President Obama has formed a Fiscal Committee to look at how to reduce the government deficit. With Medicare, Social Security, and the Defense budgets totaling 75% of government spending, it looks like Medicare and Social Security are primary targets for deficit hawks. The Fiscal Committee is scheduled to present its deficit reduction suggestions to the President in December of this year.
Barbara Kennelly, President of the National Committee to Preserve Social Security and Medicare, spoke to the Fiscal Committee last week. Here are some of her remarks that address Social Security.
You are faced with the difficult mission of finding ways to reduce the deficit. On behalf of the 3 million members and supporters of the National Committee to Preserve Social Security and Medicare – and millions of other Americans who support Social Security – I am here to urge you: while you are considering your macro-economics and deficit numbers – please do not lose sight of the millions of individual people whose quality of life depends on every decision you make affecting Social Security.
Many of my points are sometimes forgotten in the face of today’s fiscal crisis.
- More than 9 out of 10 American workers participate in Social Security – thus changes you make in the program will affect virtually every person in this country.
-Today, 52 million Americans receive benefits from Social Security.
But despite its importance to the American people, Social Security is not a generous program and the vast majority of seniors are not wealthy. They are average Americans who worked hard all their lives.
-Their median income in retirement is just $18,000
-The average Social Security retirement benefit is only $13,800 a year – $11,000 for women.
- And about 40% of the average senior’s Social Security check goes to health care out-of-pocket costs, even with Medicare
I was in Congress in 1983 during the last major Social Security reform. We made a number of changes designed to fund the benefits of the baby boomers when they began retiring in the early 2000s.

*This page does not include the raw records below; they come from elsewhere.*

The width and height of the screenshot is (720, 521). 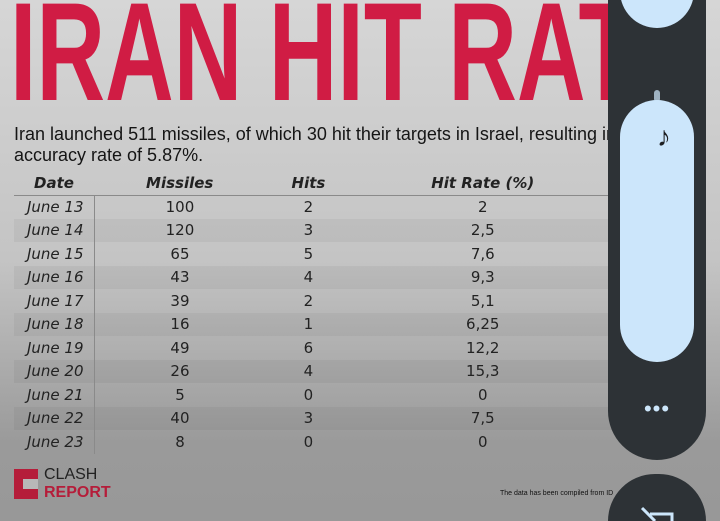 I want to click on cast-off-button, so click(x=657, y=498).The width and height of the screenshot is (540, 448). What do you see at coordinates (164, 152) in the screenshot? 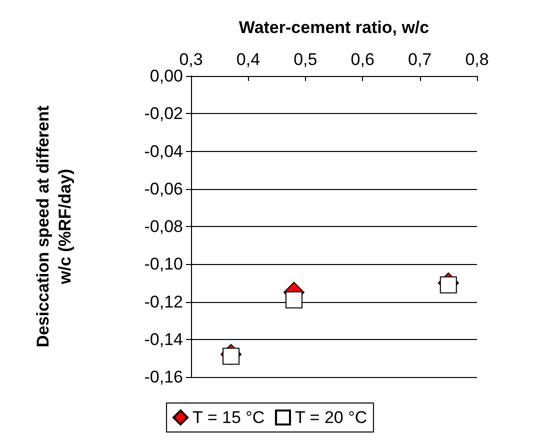
I see `y-tick-label: -0,04` at bounding box center [164, 152].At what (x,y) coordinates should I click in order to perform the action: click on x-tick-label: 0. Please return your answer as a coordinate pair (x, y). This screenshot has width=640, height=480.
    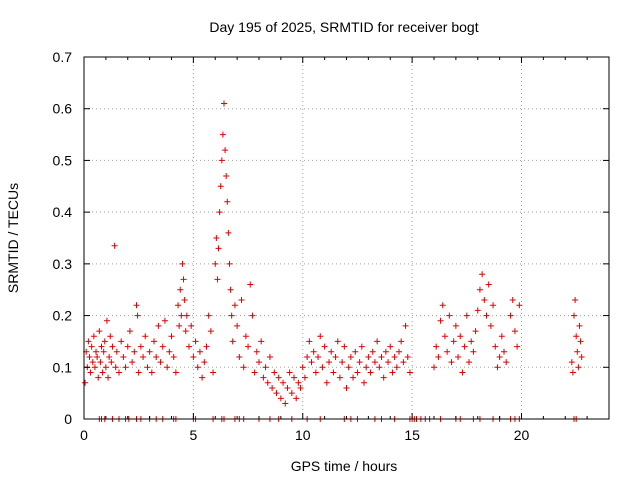
    Looking at the image, I should click on (84, 435).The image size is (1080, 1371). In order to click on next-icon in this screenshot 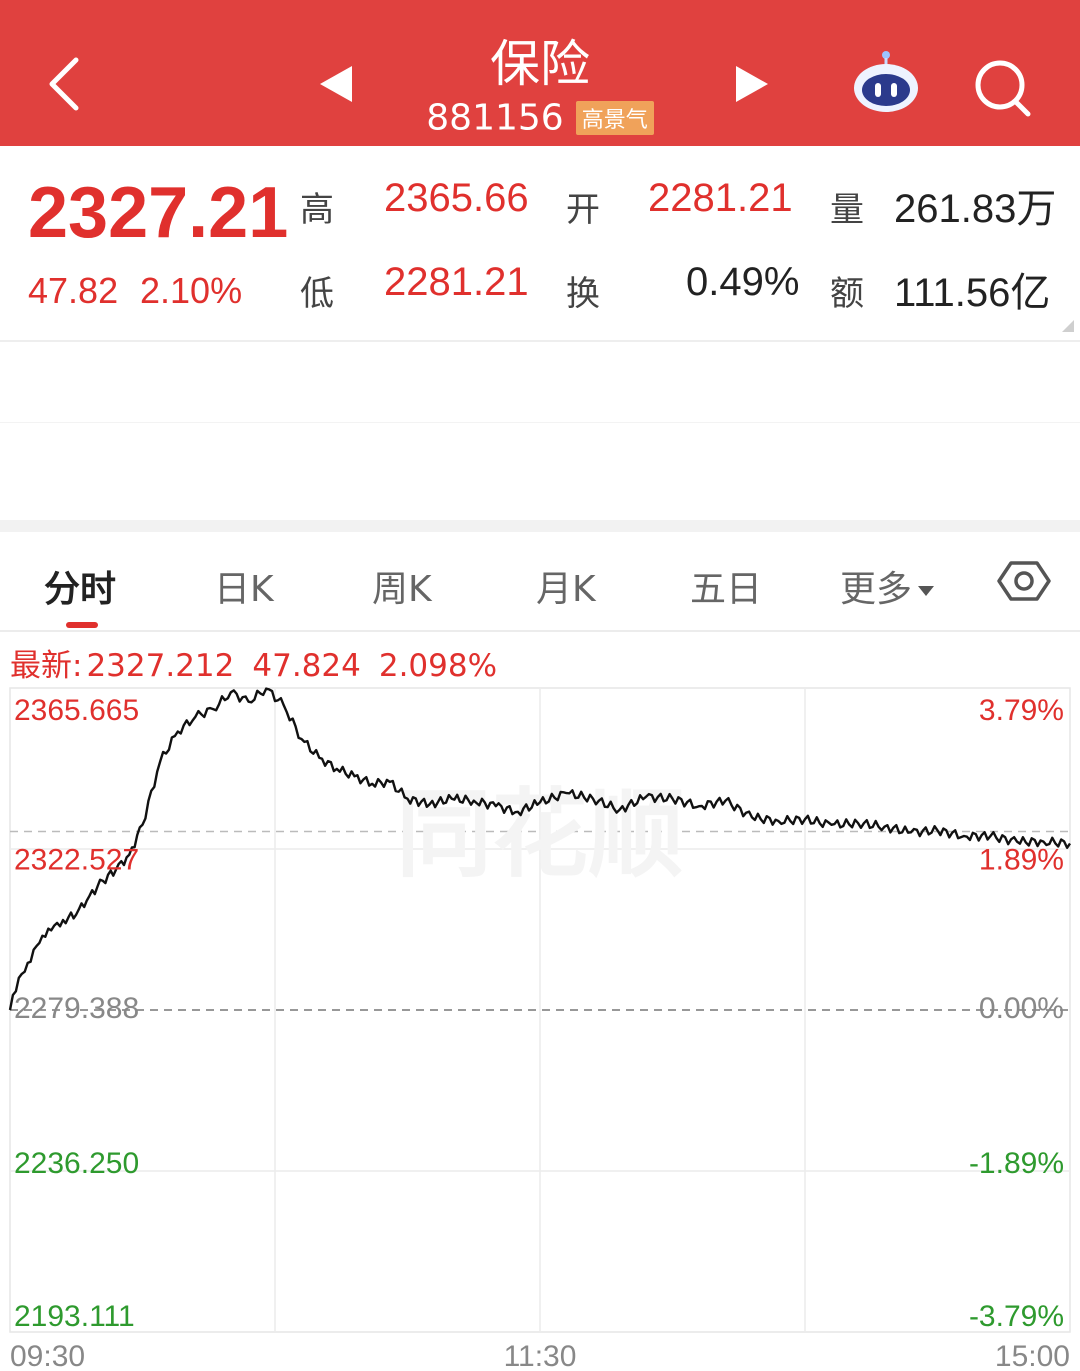, I will do `click(752, 84)`.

That reform was immensely successful – it extended the programs’ solvency for over half a century. And the surplus we built was invested in the safest asset possible – Special Issue Treasury Bonds backed by the full faith and credit of the United States. I know it is customary for some today to disparage the Trust Funds as if they don’t exist. But those bonds are no different than any other debt instrument issued by the United States government, and I find it incomprehensible that Congress might someday agree to pay back our foreign neighbors before honoring the debt it owes to the American people.
I understand the drive to reduce the deficit – frankly, I’m as appalled by $1.4 Trillion in red ink this year as you are. But Social Security did not contribute one thin dime to the deficit – it should not be used as a piggy bank to fix the mistakes of the past.
The American people do not support cutting Social Security in order to reduce the deficit. American workers rightfully see Social Security as their money – not the government’s. It represents their hard-earned dollars that came out of each and every paycheck throughout their working lives. They are even willing to pay more to strengthen the program for their children and grandchildren.
They flat-out reject the notion that you can strengthen Social Security by cutting it.
Americans want fiscal sanity returned to Washington, but they don’t believe it should be accomplished by cutting Social Security.
Social Security benefit cuts are the last place you should be looking for deficit reduction, not the first place.